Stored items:
________________

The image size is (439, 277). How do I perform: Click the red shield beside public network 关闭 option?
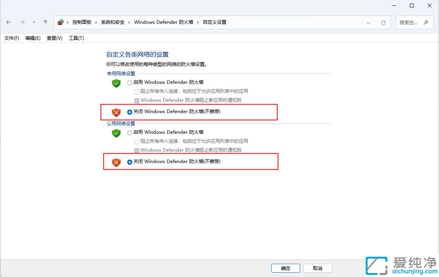coord(116,162)
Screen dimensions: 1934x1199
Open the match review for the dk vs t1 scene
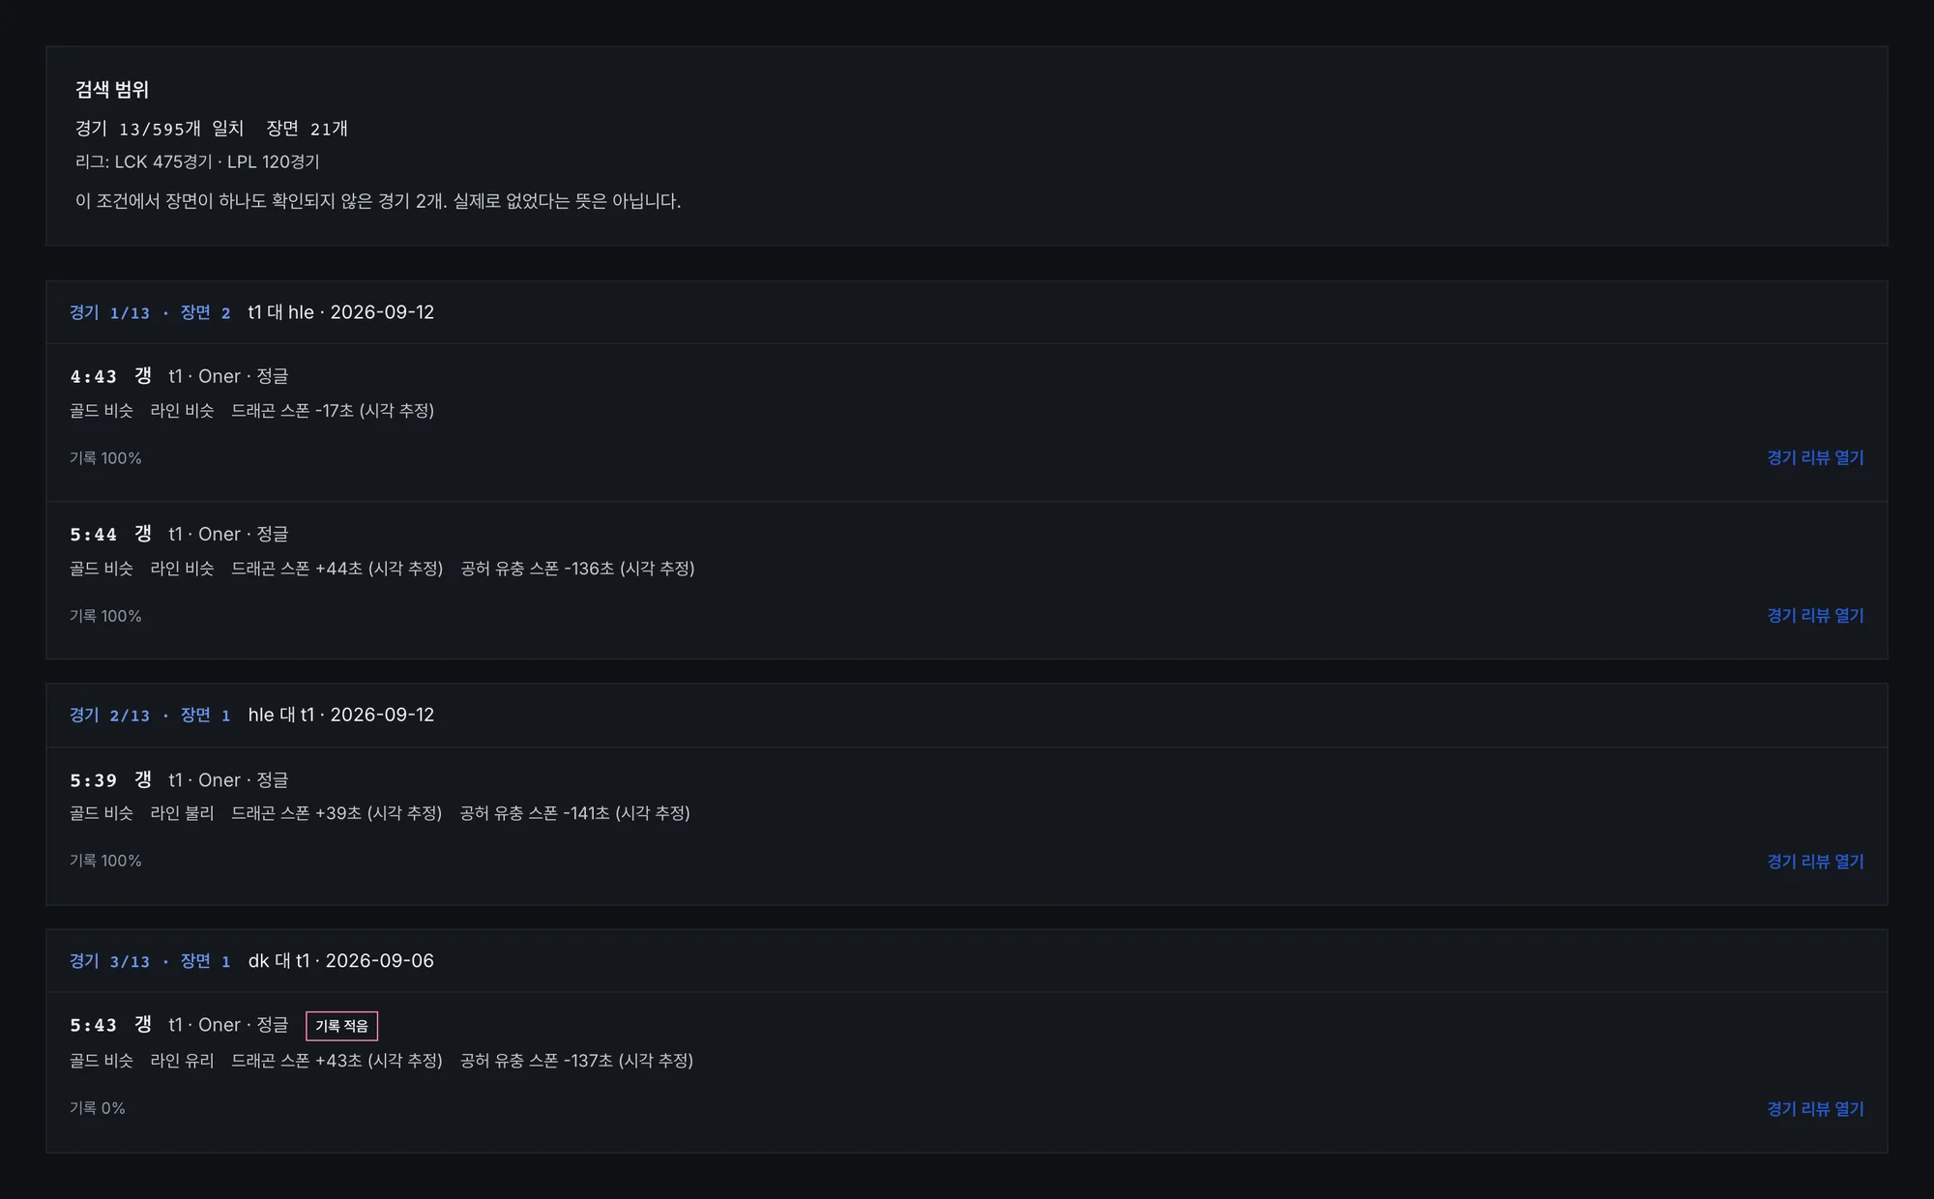click(x=1815, y=1108)
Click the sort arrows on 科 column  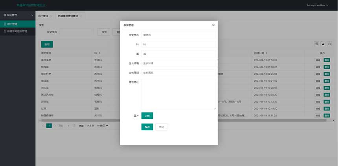point(100,53)
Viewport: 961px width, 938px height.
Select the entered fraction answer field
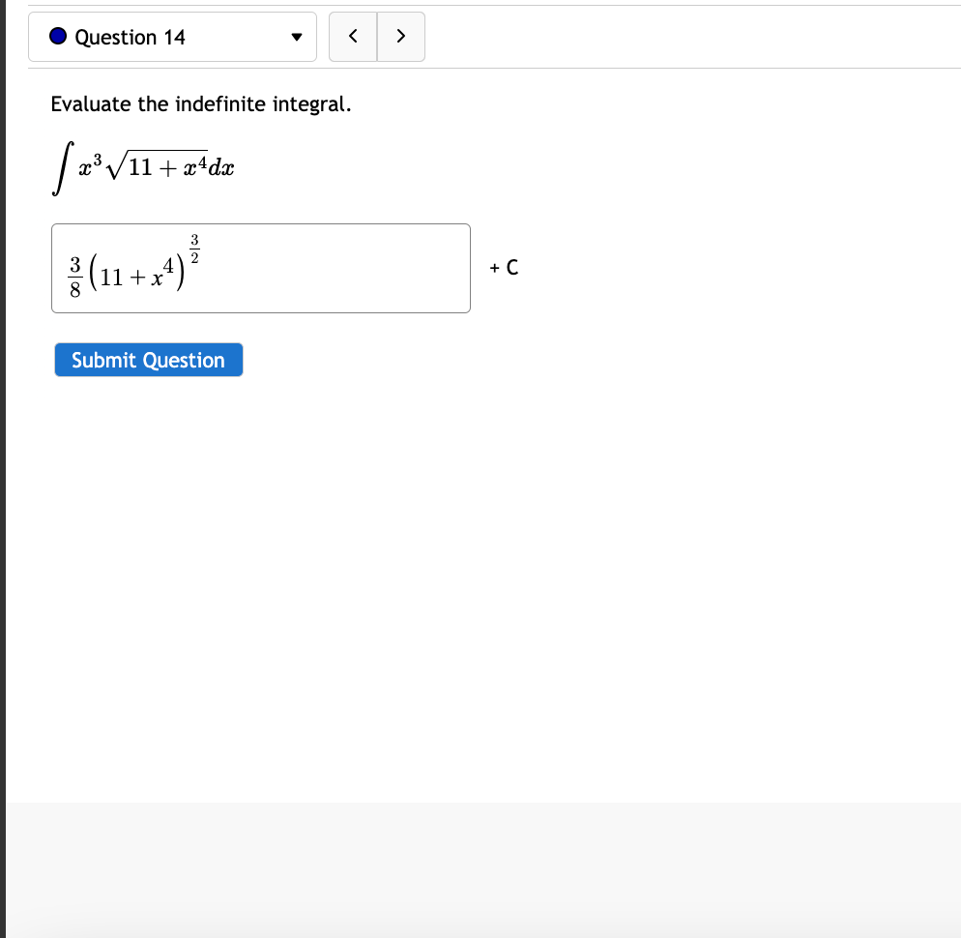click(x=260, y=268)
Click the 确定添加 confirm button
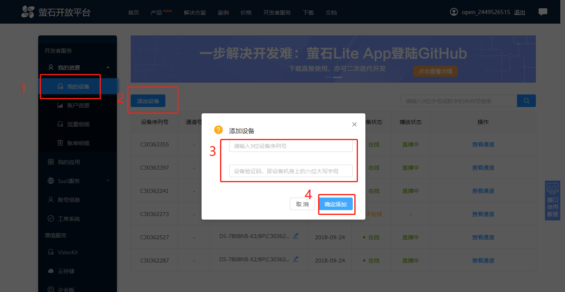The width and height of the screenshot is (565, 292). coord(337,204)
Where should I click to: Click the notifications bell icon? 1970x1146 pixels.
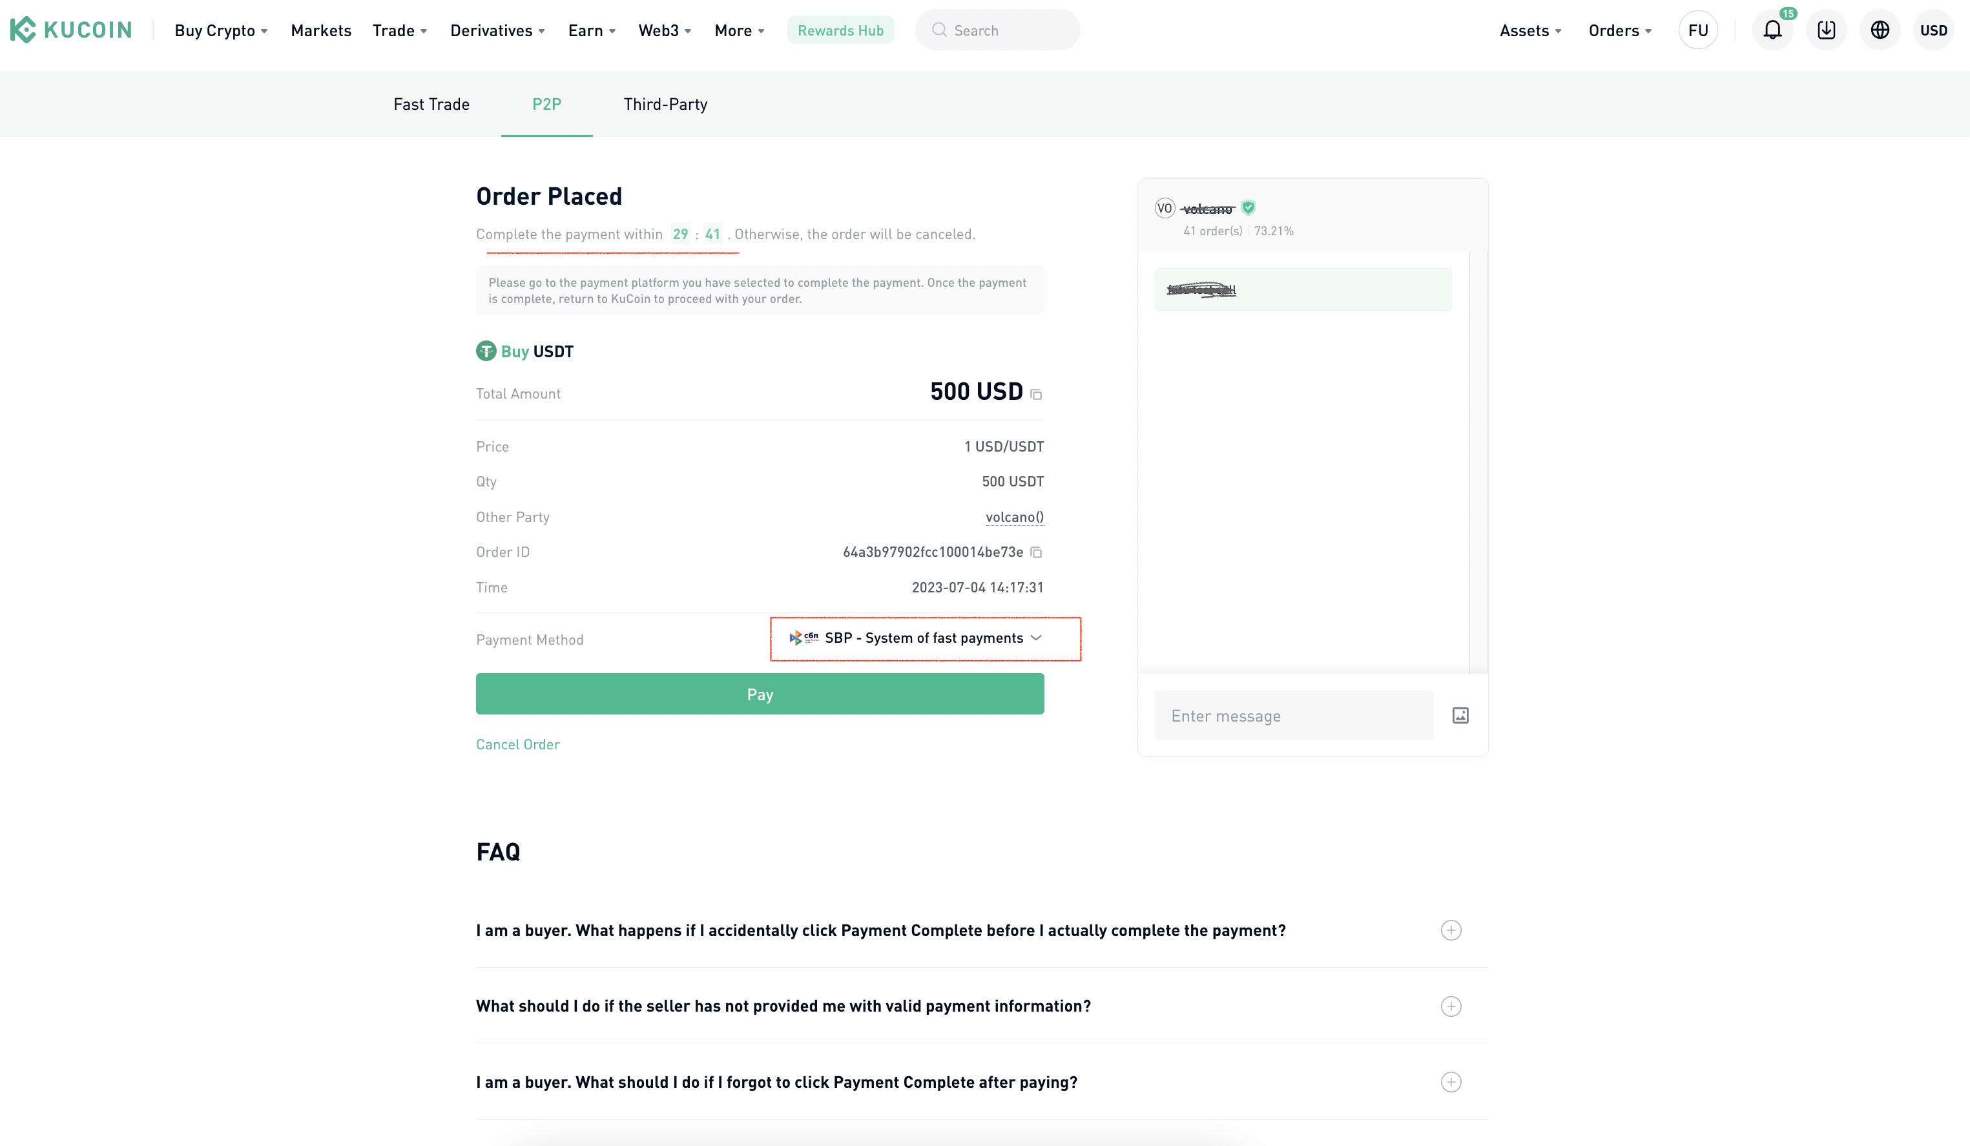pos(1772,30)
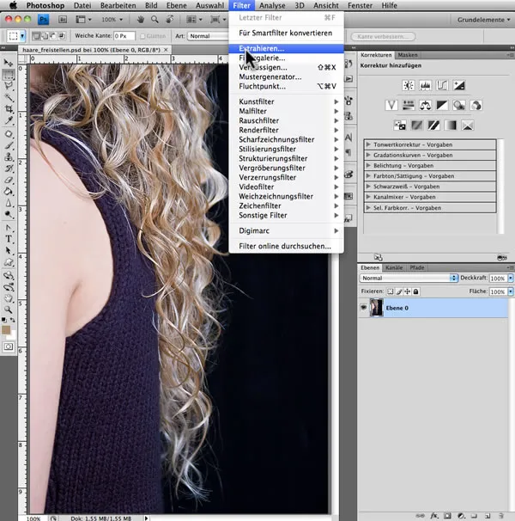Select the Zoom magnifier tool in the toolbox
515x521 pixels.
click(9, 309)
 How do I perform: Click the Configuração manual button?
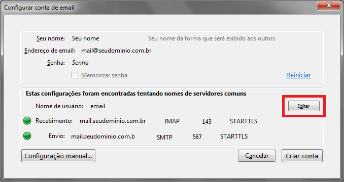coord(58,156)
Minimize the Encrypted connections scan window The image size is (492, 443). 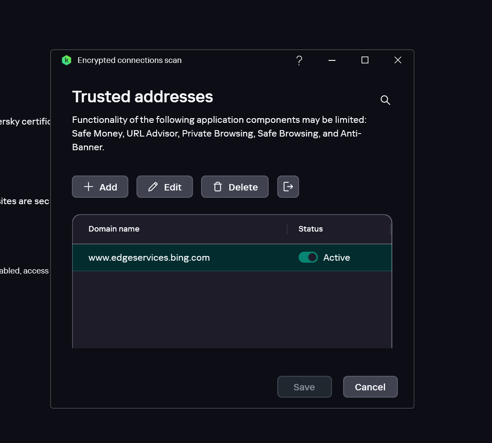point(332,60)
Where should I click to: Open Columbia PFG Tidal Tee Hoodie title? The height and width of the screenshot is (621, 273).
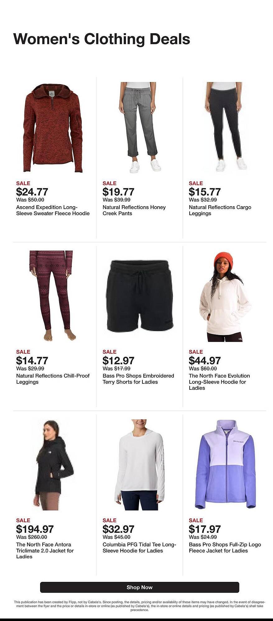139,547
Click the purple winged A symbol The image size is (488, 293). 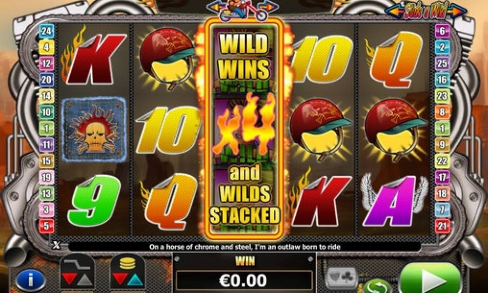click(395, 200)
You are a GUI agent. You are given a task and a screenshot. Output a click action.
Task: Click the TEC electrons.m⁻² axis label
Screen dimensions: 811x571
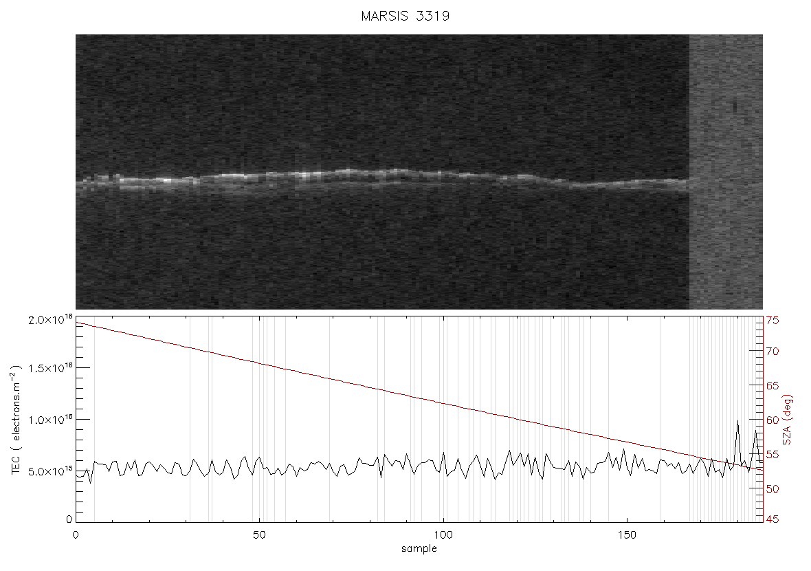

________________

## Problem details
Every line above with the word "dimensions" is to be copied out.

## Exercise output
Screen dimensions: 1934x1199
Screen dimensions: 811x571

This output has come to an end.